As chacinas da Candelária e de São Paulo agravaram esses sentimentos. Lembro-me
bem de Marcelo, morador de rua de quem cuidávamos em uma praça do Rio no
período em que moradores de rua eram covardemente assassinados em São Paulo. No
dia seguinte a uma das mortes, Marcelo não quis nem conversar com a equipe de
MSF e mantinha os ouvidos grudados no radinho de pilha, escutando o noticiário
paulista. Só conseguia dizer com os olhos arregalados: “Doutor, já pensou se
isso chega aqui?”.
O olhar que
os transeuntes dirigem a quem mora na rua é outro motivo de sofrimento. Pode
ser de medo, raiva, piedade e, sobretudo, o não-olhar. Raramente é um olhar que
busca interagir em regime de igualdade.
Em
Honduras, após um jogo de futebol semanal que a equipe do projeto de MSF faz
com os meninos que vivem nas ruas de Tegucigalpa, um dos garotos disse: “Sabe o
que é mais legal desse jogo? É que quem passa de ônibus e vê a gente pensa que
somos só meninos jogando bola na praça. Nem imagina que vivemos nas ruas”.
O povo da
rua procura se adaptar aos efeitos perversos que tantas privações imprimem em
seu corpo. Uma dessas adaptações é o silenciamento dos sintomas, acompanhado da
desesperança crônica de ser cuidado.
Cala-se
então o corpo, que não deve mais doer, que não deve mais sentir, ainda que
esteja muito doente.

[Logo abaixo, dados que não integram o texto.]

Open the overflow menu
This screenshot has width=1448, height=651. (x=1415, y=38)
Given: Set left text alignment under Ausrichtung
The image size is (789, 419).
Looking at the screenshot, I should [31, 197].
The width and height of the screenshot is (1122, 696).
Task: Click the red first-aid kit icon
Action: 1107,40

Nesse momento, se perguntarmos a um morador de rua com
tosse e dor como ele está de saúde, ele responderá: bem.
O
assistencialismo higienista tem permeado as ações governamentais voltadas para
a população em situação de rua ao longo dos anos. Tal lógica não responde ao
complexo desafio de reinserção dessas pessoas nas dimensões da sociedade das
quais estão apartadas, como trabalho, moradia, família, cultura, lazer e saúde.
Atualmente,
está disponível para consulta pública a Política Nacional para Inclusão Social
da População em Situação de Rua. É um esperado instrumento de acesso à
cidadania e uma vitória dos movimentos sociais.
Infelizmente,
as manjedouras urbanas estão crescendo e, até agora, ainda têm sido poucos os
anjos e pastores dispostos a visitá-las. Que os reis magos espalhados pelo
mundo esqueçam o incenso, a mirra e o ouro e tragam as políticas públicas.
Pelas
metrópoles do planeta, há famílias inteiras que vivem nas ruas há mais de três
gerações. Outras não puderam ter filhos pois tiveram as vidas ceifadas por
“justiceiros”. Anteontem, no Espírito Santo, uma moradora de rua foi atacada
enquanto dormia e acordou em chamas com seu companheiro. A moça morreu ao
chegar ao hospital. Dedico a ela este artigo.